Create guide for modeling go libraries

This commit is contained in:
Owen Mansel-Chan
2020-06-29 11:46:09 +01:00
parent 76f482682c
commit 63b2afb4ce

View File

@@ -0,0 +1,61 @@
# Modeling Go libraries for CodeQL
CodeQL does not examine the source code for external packages. To track the flow of untrusted data through them you need to create a model of the library. Existing models can be found in `ql/src/semmle/go/frameworks/`, and a good source of examples. You should make a new file in that folder, named after the library.
## Sources
To mark a source of data that is controlled by an untrusted user, we create a class extending `UntrustedFlowSource::Range`. Inheritance and the characteristic predicate of the class should be used to specify exactly the dataflow node that introduces the data. Here is a short example from `Mux.qll`.
```go
class RequestVars extends DataFlow::UntrustedFlowSource::Range, DataFlow::CallNode {
RequestVars() { this.getTarget().hasQualifiedName("github.com/gorilla/mux", "Vars") }
}
```
## Flow propagation
By default, it is assumed that all functions in libraries do not have any data flow. To indicate that a particular function does, you need to create a class extending `TaintTracking::FunctionModel`. Inheritance and the characteristic predicate of the class should specify the function and a method with the signature `override predicate hasTaintFlow(FunctionInput inp, FunctionOutput outp)` is need.

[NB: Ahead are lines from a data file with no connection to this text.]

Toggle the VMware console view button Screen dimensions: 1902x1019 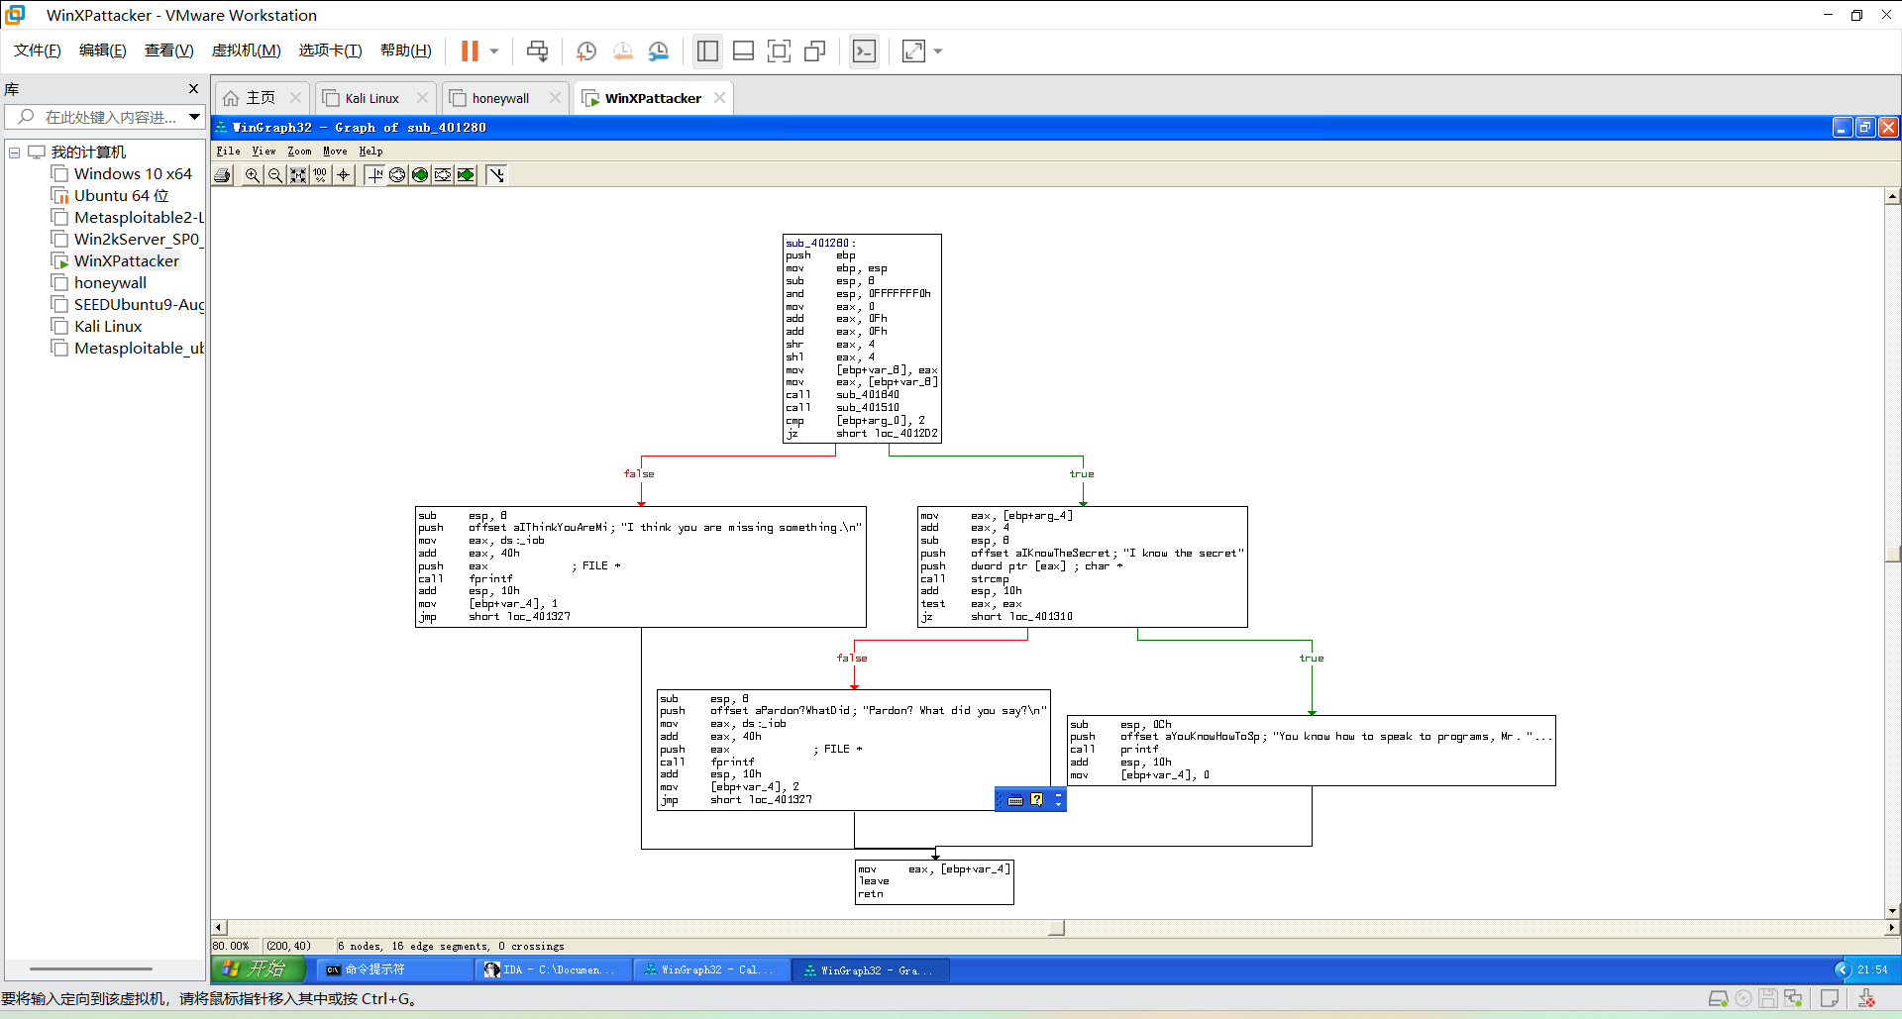(865, 51)

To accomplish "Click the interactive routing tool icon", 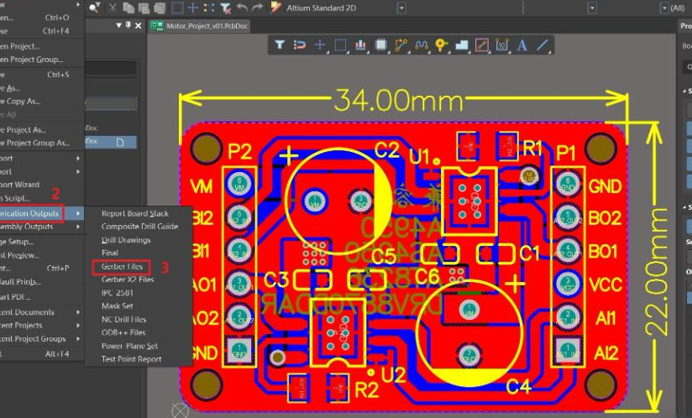I will [x=401, y=44].
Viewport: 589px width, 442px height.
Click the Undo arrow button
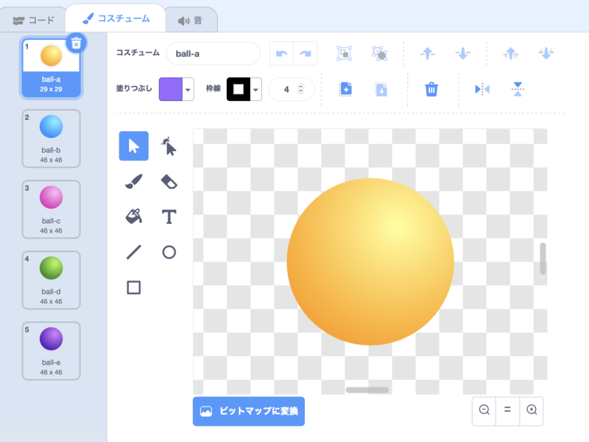[281, 54]
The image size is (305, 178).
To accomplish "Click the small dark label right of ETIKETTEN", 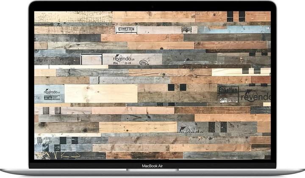I will 186,29.
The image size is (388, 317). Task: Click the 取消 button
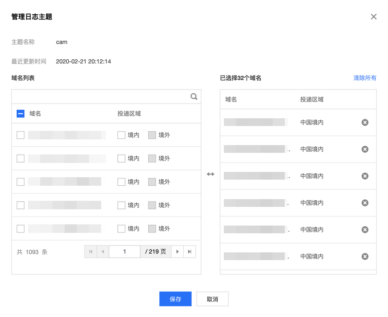pyautogui.click(x=212, y=299)
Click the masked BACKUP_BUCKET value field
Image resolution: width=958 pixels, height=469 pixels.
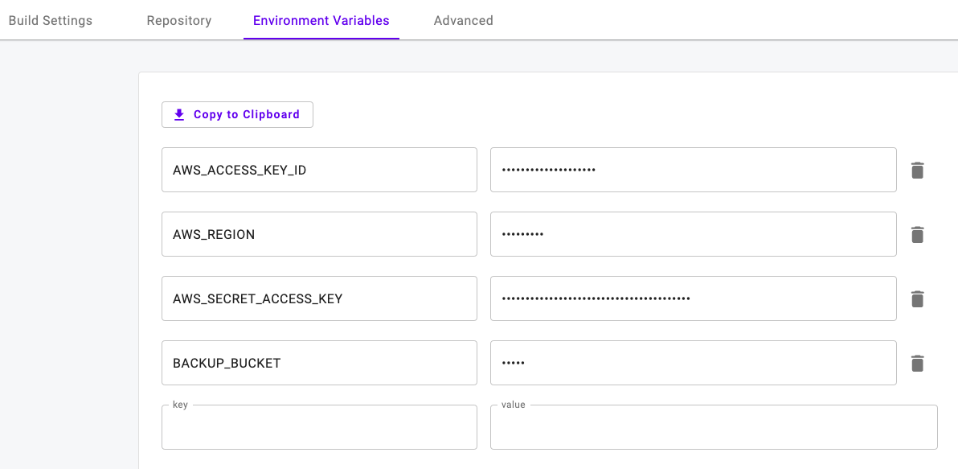tap(693, 363)
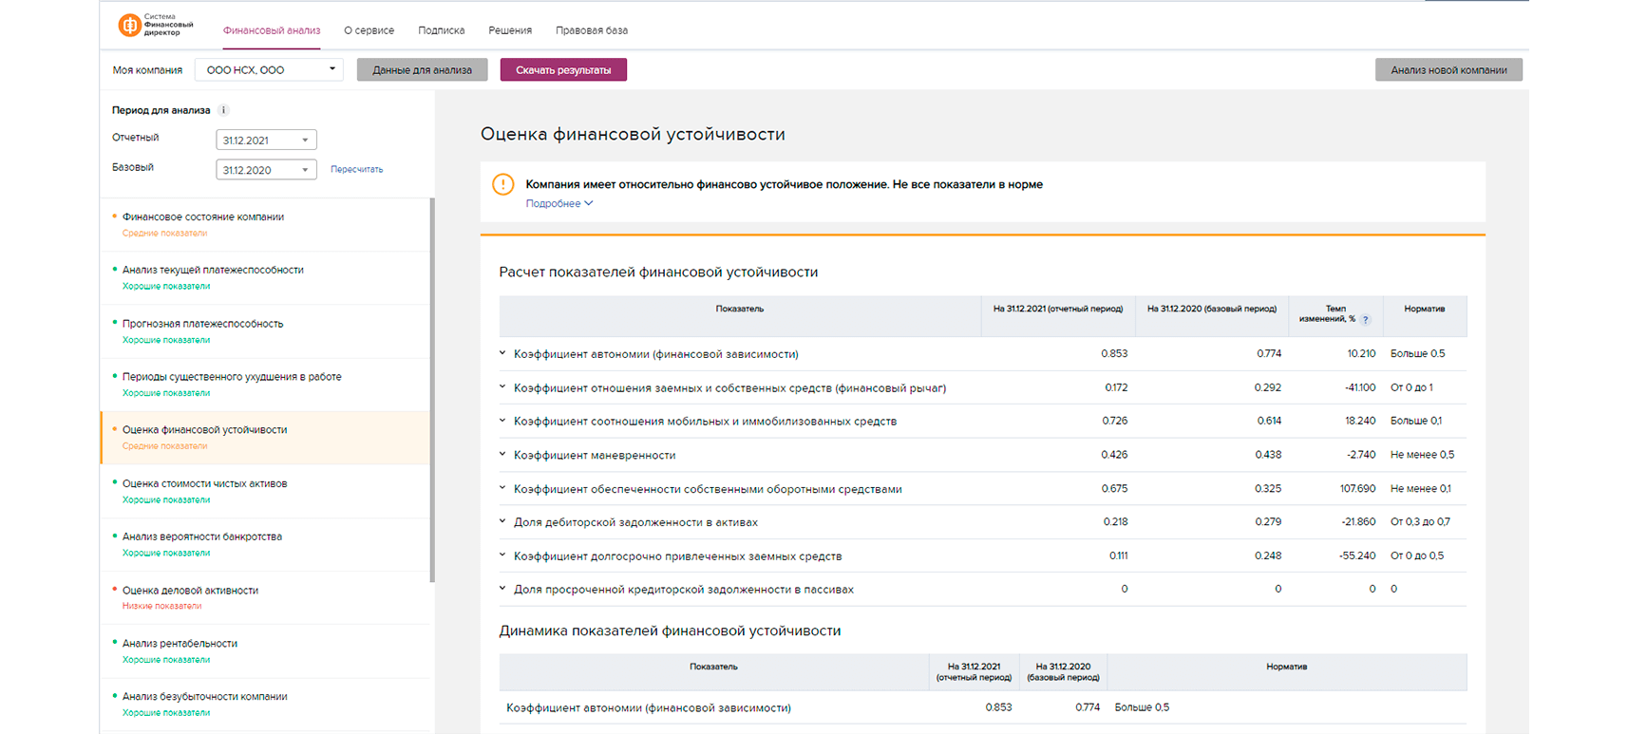Expand the Подробнее details link
The width and height of the screenshot is (1628, 734).
click(558, 203)
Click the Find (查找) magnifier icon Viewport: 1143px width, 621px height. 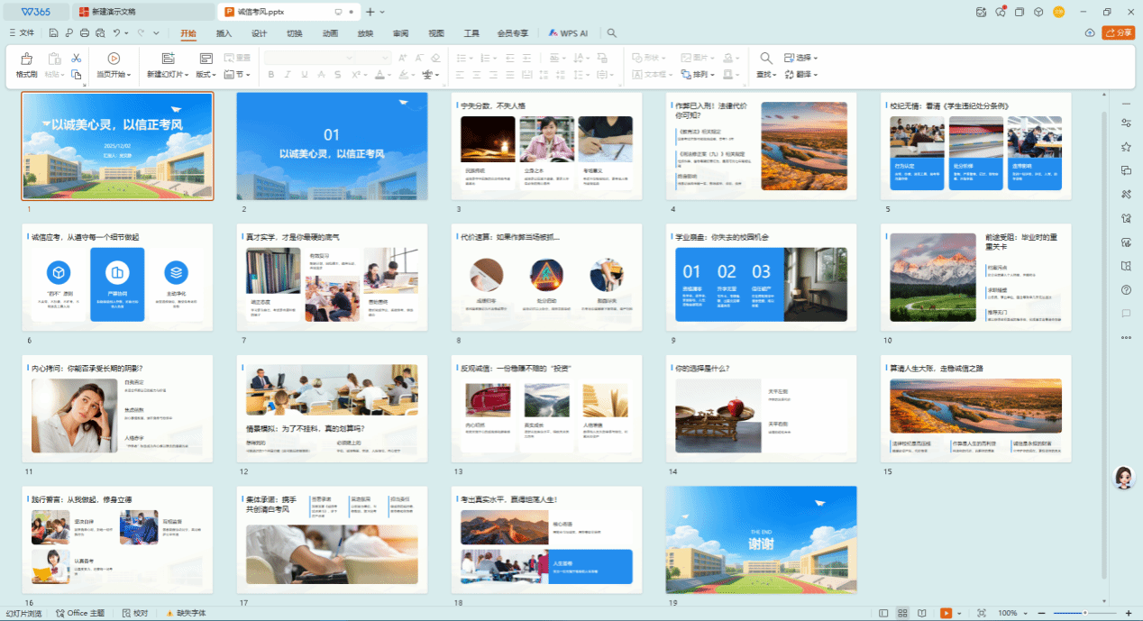pyautogui.click(x=766, y=59)
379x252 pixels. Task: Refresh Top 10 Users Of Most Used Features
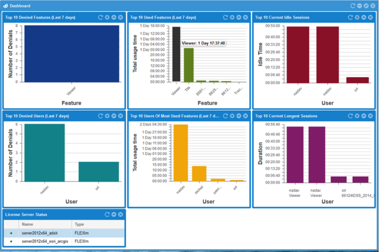tap(225, 116)
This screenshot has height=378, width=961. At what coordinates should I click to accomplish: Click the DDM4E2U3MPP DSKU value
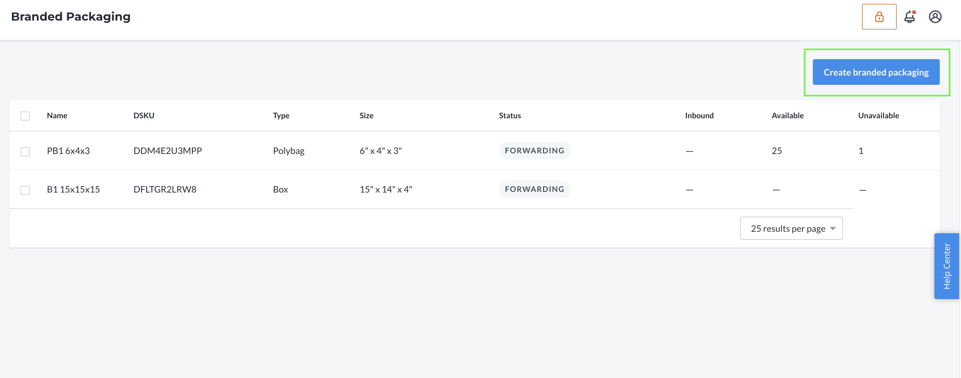168,151
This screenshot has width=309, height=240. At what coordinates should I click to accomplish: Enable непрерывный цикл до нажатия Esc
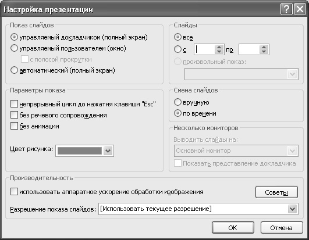pyautogui.click(x=14, y=103)

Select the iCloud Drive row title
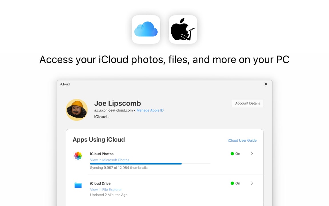(x=100, y=183)
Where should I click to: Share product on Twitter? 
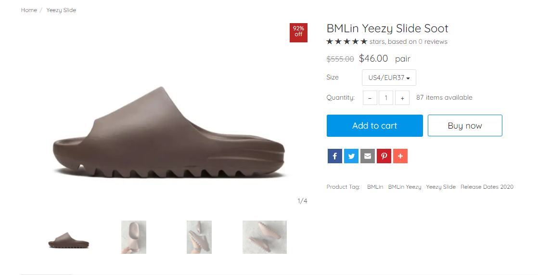click(x=351, y=156)
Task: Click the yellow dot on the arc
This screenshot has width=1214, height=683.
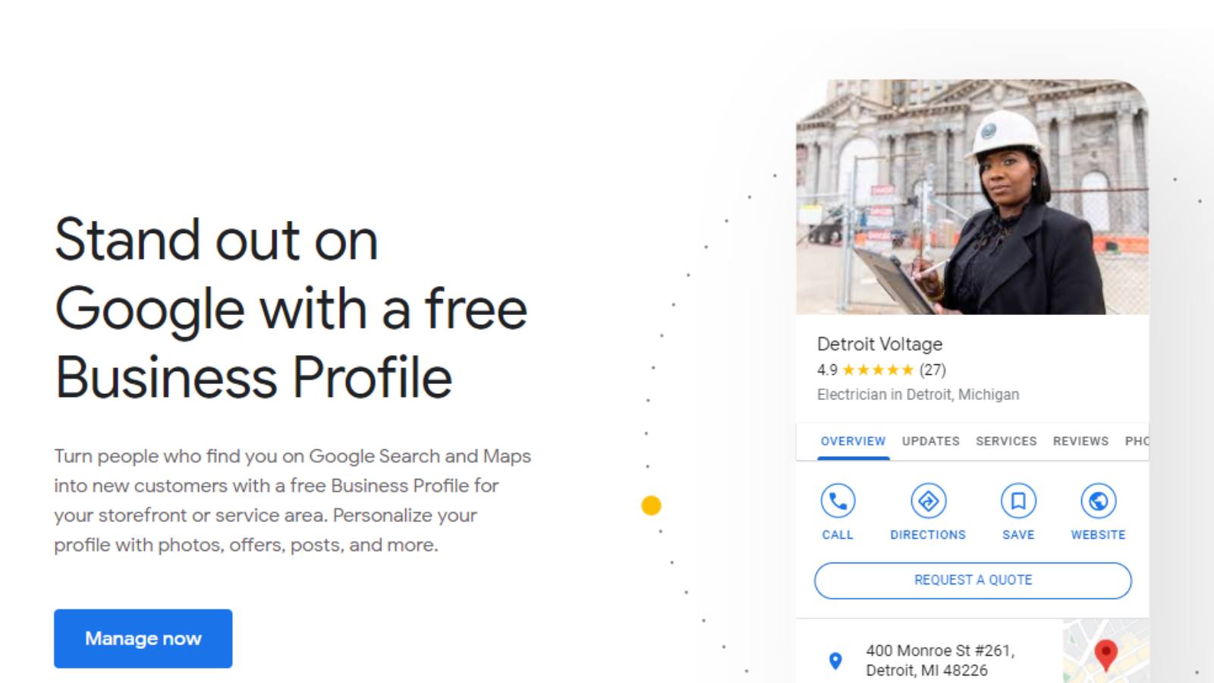Action: pos(651,505)
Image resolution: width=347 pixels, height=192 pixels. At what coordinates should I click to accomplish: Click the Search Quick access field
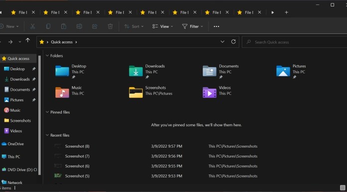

The body should specify either `inp.isReceiver()` or `inp.isParameter(i)` for some `i`. It should also specify either `outp.isResult()` (only valid if there is only one return value), `outp.isResult(i)` or `outp.isParameter(i)` for some `i`. Here is an example from `Gin.qll`, slightly modified for brevity.
```go
private class ParamsGet extends TaintTracking::FunctionModel, Method {
ParamsGet() { this.hasQualifiedName("github.com/gin-gonic/gin", "Params", "Get") }
override predicate hasTaintFlow(FunctionInput inp, FunctionOutput outp) {
inp.isReceiver() and outp.isResult(0)
}
}
```
## Sanitizers
It is not necessary to indicate that library methods are sanitizers - because the body is not analysed it is assumed that data does not flow through them.
## Sinks
Data-flow sinks are specified by queries rather than by library models. What library models can do is to indicate when functions belong to special categories of function, which queries can use when specifying sinks. Categories representing these special categories are contained in `ql/src/semmle/go/Concepts.qll`. For example, a call to a logging mechanism should be indicated by making a class that extends `LoggerCall::Range`, as in the following example from `Glog.qll`.
```go
private class GlogCall extends LoggerCall::Range, DataFlow::CallNode {
GlogCall() {
exists(string fn |
fn.regexpMatch("Error(|f|ln)")
or
fn.regexpMatch("Exit(|f|ln)")
or
fn.regexpMatch("Fatal(|f|ln)")
or
fn.regexpMatch("Info(|f|ln)")
or
fn.regexpMatch("Warning(|f|ln)")
|
this.getTarget().hasQualifiedName("github.com/golang/glog", fn)
or
this.getTarget().(Method).hasQualifiedName("github.com/golang/glog", "Verbose", fn)
)
}
override DataFlow::Node getAMessageComponent() { result = this.getAnArgument() }
}
```
Other useful classes in `ql/src/semmle/go/Concepts.qll` include ones for HTTP response writers, HTTP redirects and marshaling and unmarshaling functions.